Study material:
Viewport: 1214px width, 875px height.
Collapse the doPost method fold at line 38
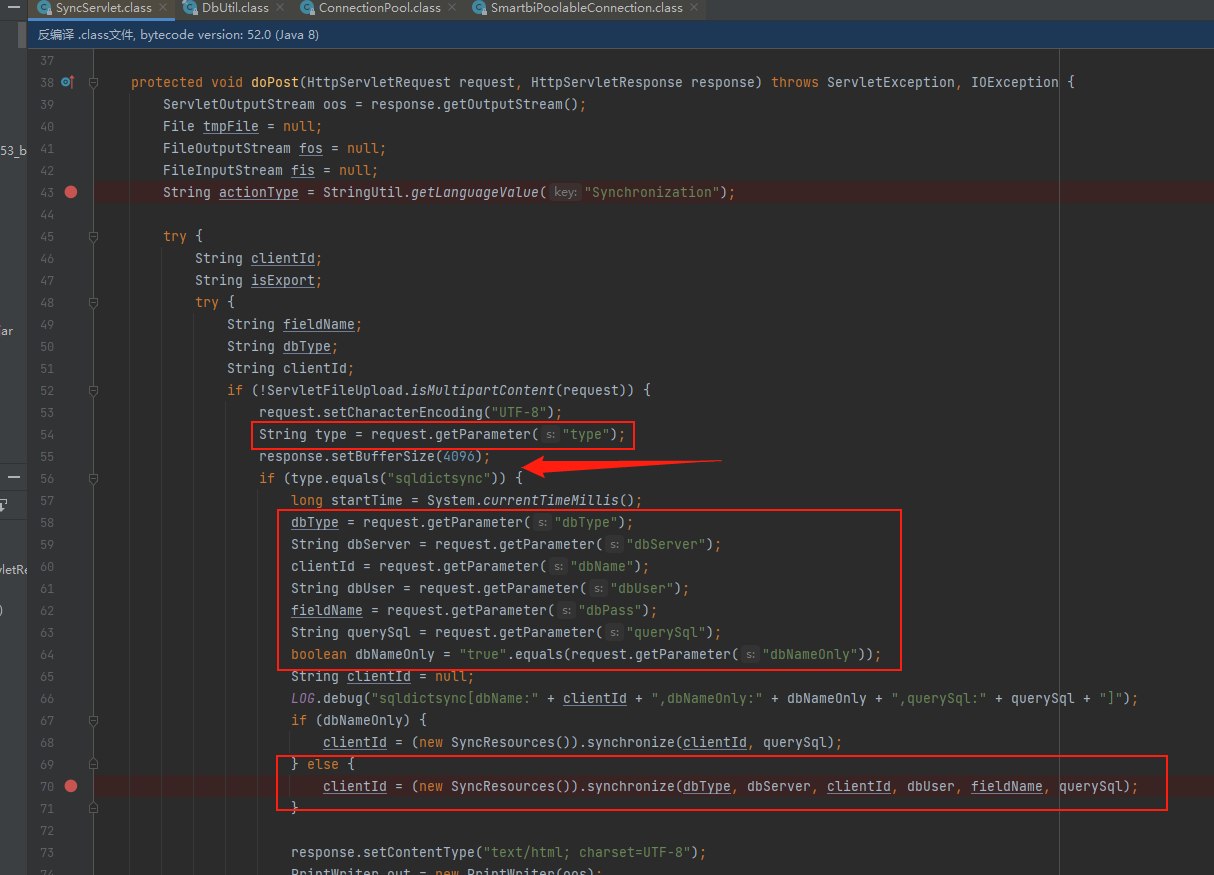point(93,82)
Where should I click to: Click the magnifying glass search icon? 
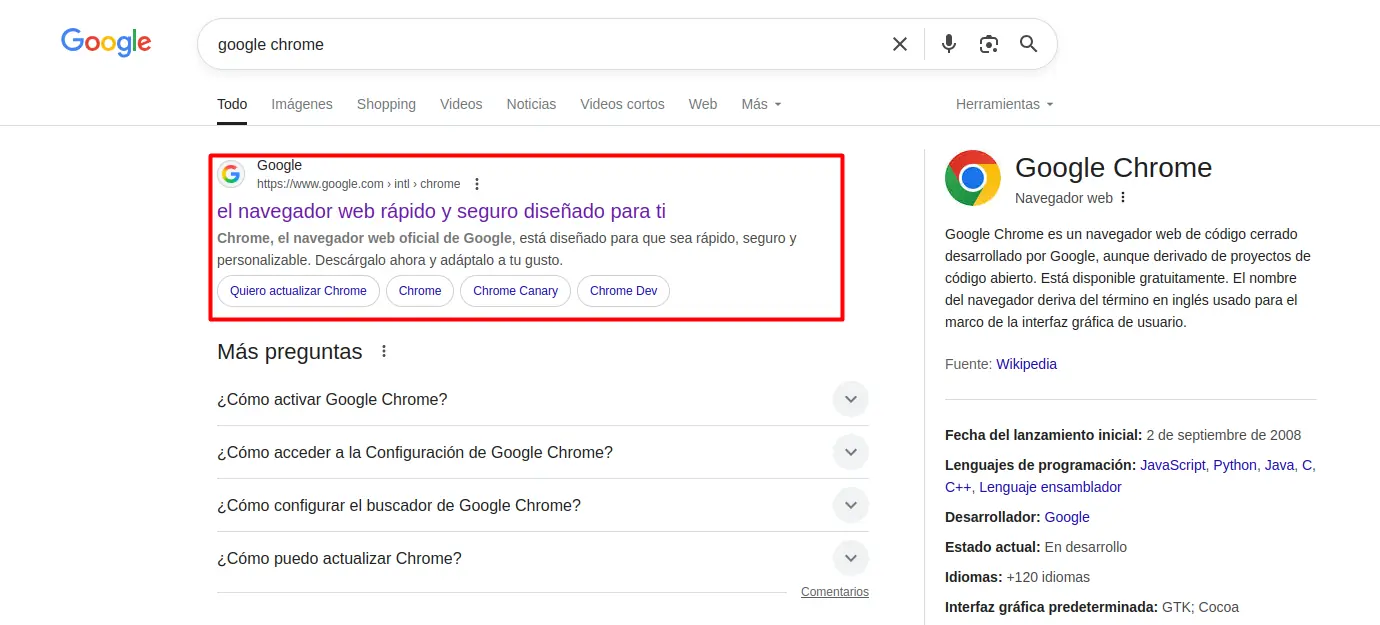tap(1028, 44)
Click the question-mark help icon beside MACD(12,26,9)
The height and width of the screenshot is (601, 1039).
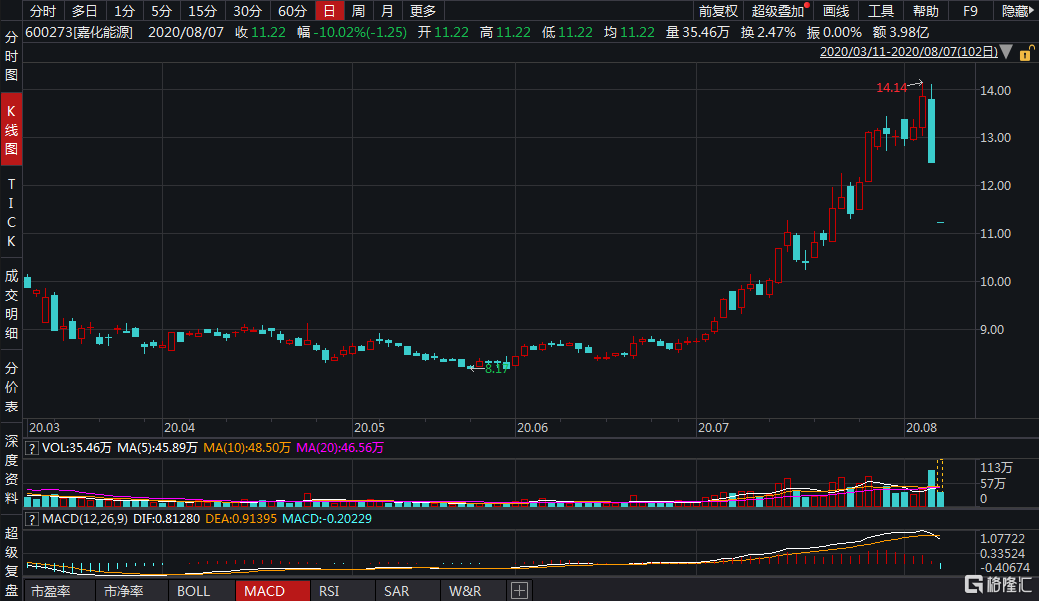[32, 519]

Work request: The pictures should be dropped, and every line above should be set down again exactly.

Written response:
Viewport: 1214px width, 875px height.
Collapse the doPost method fold at line 38
point(93,82)
Where should I click to: Click the magnifying glass search icon? 
tap(1028, 44)
Click the question-mark help icon beside MACD(12,26,9)
The height and width of the screenshot is (601, 1039).
[32, 519]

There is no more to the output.